In the case of books of secrets devoted to the healing arts, doctors of the time largely ignored them. While huge advances were being made in mathematics, astronomy and physics, medical science up until the 19th century remained tied, for the most part, to the teachings of the ancient Roman physician Galen, who believed in bodily humors and popularized bloodletting to cure illnesses.

"There was a revolution in anatomy during the Renaissance, but curiously, it had little impact on the way doctors treated disease," Eamon said. "Books of secrets advanced a more active form of treatment, as opposed to conventional methods, which relied on dietary and behavioral adjustments to cure disease ? the idea of regimen. Books of secrets, on the other hand, offered recipes that supposedly cured symptoms and diseases directly and specifically. It entailed a radically new concept of disease. Physicians, being wedded to the Galenic model, saw 'secrets' and the implicit doctrine underlying drug therapeutics to be a threat."

In his studies, Eamon discovered that books of secrets concerning natural magic also were receiving scant attention from modern historians, and thus truly became overlooked, if not forgotten.

"Since they did not concern the 'big ideas' that historians were used to dealing with back then, they did not attract the attention of historians of later generations," Eamon said. "They simply rested on the shelves of academic libraries, dusty and untouched by historians for all these centuries.

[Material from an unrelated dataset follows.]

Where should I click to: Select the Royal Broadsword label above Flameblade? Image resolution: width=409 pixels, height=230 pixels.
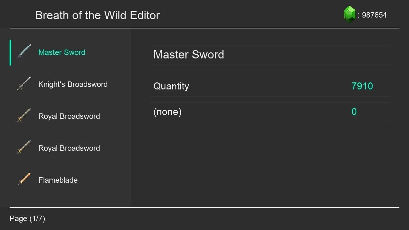[x=69, y=148]
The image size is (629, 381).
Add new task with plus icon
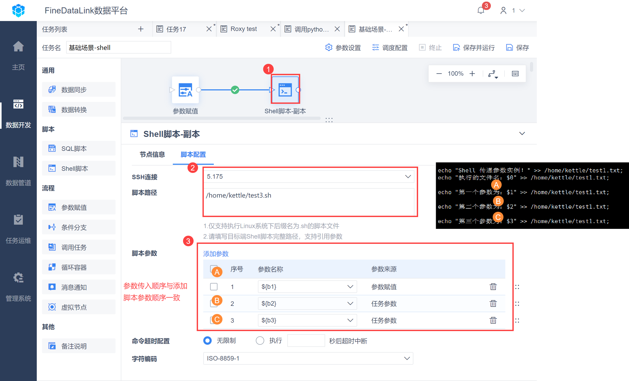[x=141, y=29]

Historians of science were more interested in figures like Galileo and Newton, while my book dealt with alchemists and craftsmen and meager, seemingly insignificant recipes."

In his book, "Science and the Secrets of Nature," Eamon said that in rescuing "these humble works from complete obscurity, I showed that books of secrets were in fact very important to the development of science, for they were vehicles of an empirical tradition embodying the technique, results and ideas of artisans, surgeons, midwives and alchemists that transformed science from a discipline tied to ancient authority into a modern experimental science."

To his surprise, Eamon's work ignited a new field of interest not only among scientific historians, but also historians from other disciplines, artists and musicians. World Music singer-songwriter Loreena McKennitt named a 1997 CD of her music "The Book of Secrets," and the liner notes acknowledged Eamon's book as an inspiration.

In 2008, Eamon's work was recognized in a two-day conference dedicated to books of secrets from the Renaissance held at Trinity College in Cambridge, England. He gave the keynote address at the conference, which resulted in the new book of essays, "Secrets and Knowledge in Medicine and Science, 1500-1800." Eamon wrote the book's lead essay, "How to Read a Book of Secrets."

While Eamon is pleased about blazing a trail in a new historical field, he is more excited about the fresh scholarship being generated.

"A lot of research in this field has been done since the publication of my book," Eamon said. "The research represented in the book of essays is entirely new and pioneering. Most of it is being done by younger historians, such as Alisha Rankin of Tufts University, one of the book's editors. It is extremely gratifying to me that my work has inspired this new generation of historians of science. They are the torchbearers of a new interpretation of the Scientific Revolution, and I'm proud to have been able to contribute to this new direction in scholarship."